Children commonly shove objects up their noses or in just about any orifice they can find. It is our job to try to get these items out. Depending on the size and shape of the foreign body (FB), there are many techniques described for their removal. Objects that are not round and smooth can be removed directly using straight or alligator forceps.
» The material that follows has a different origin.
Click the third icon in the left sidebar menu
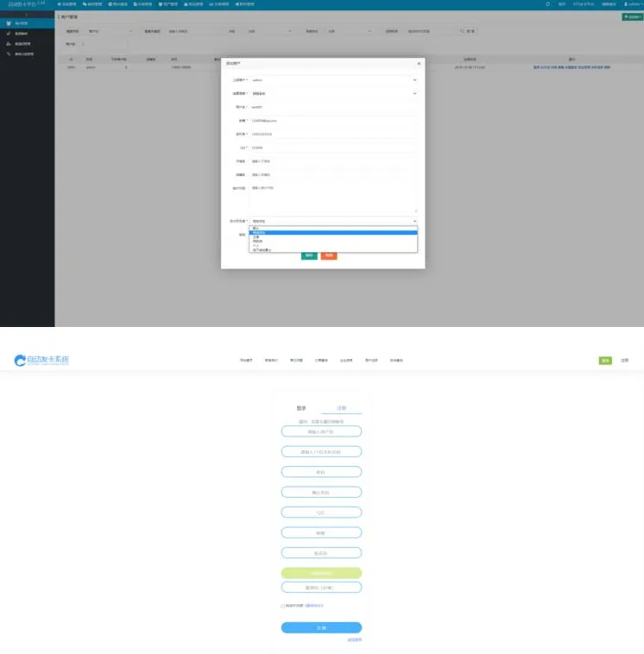644x654 pixels. pyautogui.click(x=8, y=43)
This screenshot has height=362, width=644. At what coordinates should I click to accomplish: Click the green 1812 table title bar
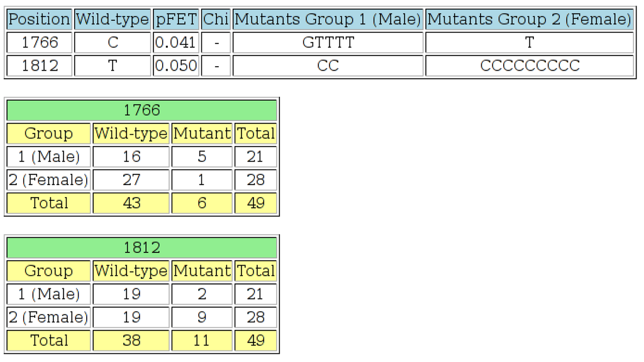click(142, 247)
Explore This IssueACEP News: Vol 28 – No 01 – January 2009
Items that are round and smooth can be difficult to grasp with forceps and may be pushed farther inward with each attempt to grab them. For such objects in the nose, one of the following indirect methods may be more appropriate. While covering the unaffected nostril, the child can blow forcefully through the affected nostril. Or, if the child cannot provide adequate force, a parent can blow into the child’s mouth instead. Although messy, this technique can be successful.
Alternatively, a small pediatric or neonatal Foley catheter can be inserted beyond the FB. After the Foley balloon is inflated, pulling it forward will also pull the FB forward. Both of these indirect techniques are hindered by the extensive soft tissue swelling that occurs in response to a foreign body, preventing it from being dislodged and/or preventing the catheter from passing beyond the object.
Fortunately, most objects that cannot be removed after a few attempts can be safely left in place for removal on a follow-up visit to an ENT specialist.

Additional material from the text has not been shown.